1) Tipologia di film. Road movie? Sicuramente no. Film di formazione? Potrebbe, ma il percorso di maturazione del protagonista non si vede.
2) Trama. Nella prima parte del film ci viene presentato Cheyenne (Sean Penn), un’ex rockstar usurata dagli stravizi del passato che vive in una villa irlandese con la sua amata moglie e passa le giornate tra la noia e l’apatia. Fino a questo punto (contrariamente a quello che potrebbe far pensare l’esilità della trama) l’interesse dello spettatore viene stuzzicato da una miriade di domande che sorgono spontanee: chi è veramente Cheyenne? Chi si nasconde dietro la sua maschera? Perché, lui che è una rockstar, ama così tanto la moglie e le è fedele? Perché non ha avuto figli? Dov’è la sua famiglia? Ecc. Tutto cambia dopo che il protagonista viene raggiunto dalla notizia dell’aggravarsi della malattia del padre e decide di spostarsi negli USA alla ricerca di un aguzzino nazista. Qui inizia infatti una sorta di seconda parte simil on the road in cui vengono celermente risolti tutti gli interrogativi che ci avevano fatto affezionare al protagonista. Così il suo alone di mistero svanisce e del suo futuro non ce ne può più fregar di meno.

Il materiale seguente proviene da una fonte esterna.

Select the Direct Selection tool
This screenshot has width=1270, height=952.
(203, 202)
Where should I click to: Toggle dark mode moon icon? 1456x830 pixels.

3) Temi trattati. Purtroppo (e dico purtroppo perché dal primo film internazionale di Sorrentino ci aspettavamo molto di più) viene detto poco se non addirittura niente. Quel poco che viene detto (come il rapporto padre/figlio) o viene trattato male o è addirittura già stato approfondito (e meglio) in altre pellicole.
4) Dialoghi. I dialoghi sono assolutamente irreali (addirittura più del personaggio Cheyenne), con frasi slegate tra loro che sembrano aforismi da biscotto della fortuna. Per un po’ il giochino funziona, poi diventa ridondante.
5) Regia. Dal regista del Divo tutti si aspettavano il botto. E invece Sorrentino passa da scene inutili (v. il concerto di David Byrne) a sequenze alla Sofia Coppola (ma illogiche e/o venute male). Carina la fotografia, ma ormai a certi livelli è la regola. Stucchevoli le scene della donna a mollo nella piscina e della band che suona nel centro commerciale con i passanti che muovono la testa a tempo di musica.
6) Protagonista. Il personaggio che Penn ha dovuto interpretare (lo ha fatto con talento) è e rimane una macchietta. Infatti, come recita la pagina di Wikipedia, un personaggio per essere ben riuscito deve mostrare tre diverse facce: come sembra, com’è in realtà e come diverrà (lungo l’arco della storia). La macchietta, invece, ha una sola faccia: il come sembra. Cheyenne è quindi un personaggio piatto, non approfondito psicologicamente.
7) Artifici narrativi. I ralenti sono scontati e sicuramente non epici, il montaggio sconclusionato. Inclassificabile, invece, il rapporto musica/immagini, sfruttato come peggio non si potrebbe.
8) Il finale. Per ovvi motivi non lo espliciterò. Vi basti sapere che è inutile, privo di pathos e puerile.
Qualcosa di buono rimane in quella che sembrerebbe essere una valle di lacrime? Sì. Come già accennato la prima parte del film, con le sue domande, e la recitazione di Penn. Poi una scena: quella del ping pong.